Direktur Jenderal Bimbingan Masyarakat Islam, Abu Rokhmad, menyampaikan bahwa perpaduan antara data astronomi dan observasi langsung diperlukan agar keputusan yang diambil memiliki landasan ilmiah sekaligus sesuai syariat. Menurutnya, langkah ini penting untuk menyatukan perbedaan pandangan dalam penentuan awal bulan hijriah.
Sidang isbat akan melibatkan sejumlah pihak, antara lain perwakilan organisasi Islam seperti Nahdlatul Ulama (NU), Muhammadiyah, PERSIS, Al-Irsyad Al-Islamiyyah, Hidayatullah, dan Persatuan Umat Islam. Selain itu, para ahli falak dan astronomi dari lembaga pemerintah serta institusi riset juga turut diundang, termasuk BMKG, BRIN, Planetarium, serta jaringan observatorium di berbagai daerah.
Secara teknis, rangkaian sidang dimulai dengan pemaparan posisi hilal berdasarkan hasil hisab. Setelah itu, pemerintah akan menerima laporan hasil rukyatul hilal dari berbagai titik pemantauan di Indonesia.

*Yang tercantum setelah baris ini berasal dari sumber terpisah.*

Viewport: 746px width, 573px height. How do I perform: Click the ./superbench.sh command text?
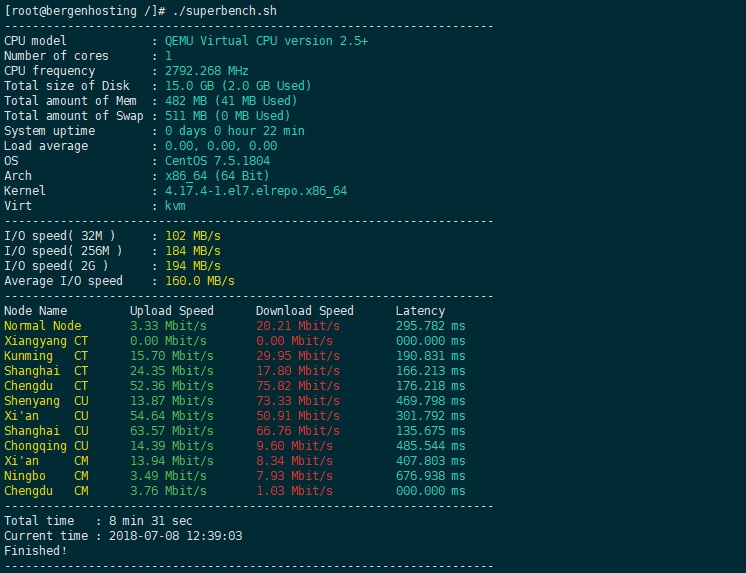(x=225, y=10)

Hasil tersebut kemudian dibahas dalam sidang tertutup sebelum diumumkan secara resmi oleh Menteri Agama melalui konferensi pers.
Berdasarkan data hisab sementara, posisi hilal saat matahari terbenam pada 17 Februari 2026 di Indonesia berada di kisaran minus 2 derajat hingga kurang dari 1 derajat, dengan sudut elongasi di bawah ambang batas kriteria visibilitas hilal MABIMS. Direktur Urusan Agama Islam dan Bina Syariah, Arsad Hidayat, menyebutkan bahwa secara astronomi posisi tersebut belum memenuhi standar keterlihatan hilal menurut kriteria MABIMS.
Ia juga menjelaskan bahwa ijtimak diperkirakan terjadi pada 17 Februari 2026 pukul 19.01 WIB. Data ini akan menjadi acuan awal sebelum dikonfirmasi melalui laporan rukyat dari berbagai daerah. Seluruh hasil perhitungan dan observasi nantinya dibahas dalam sidang isbat sebelum diputuskan secara resmi.
Dalam kalender hijriah Kementerian Agama, 1 Ramadan 1447 H diperkirakan jatuh pada Kamis, 19 Februari 2026. Namun, pemerintah menegaskan bahwa tanggal tersebut masih bersifat prediksi hingga keputusan resmi diumumkan. Jika pada 17 Februari hilal dinyatakan memenuhi kriteria terlihat, maka puasa bisa dimulai pada Rabu, 18 Februari 2026. Sebaliknya, jika hilal tidak teramati, maka awal Ramadan kemungkinan jatuh pada Kamis, 19 Februari 2026.
Pemerintah mengimbau masyarakat untuk menunggu hasil resmi sidang isbat dan tidak berspekulasi sebelum pengumuman ditetapkan.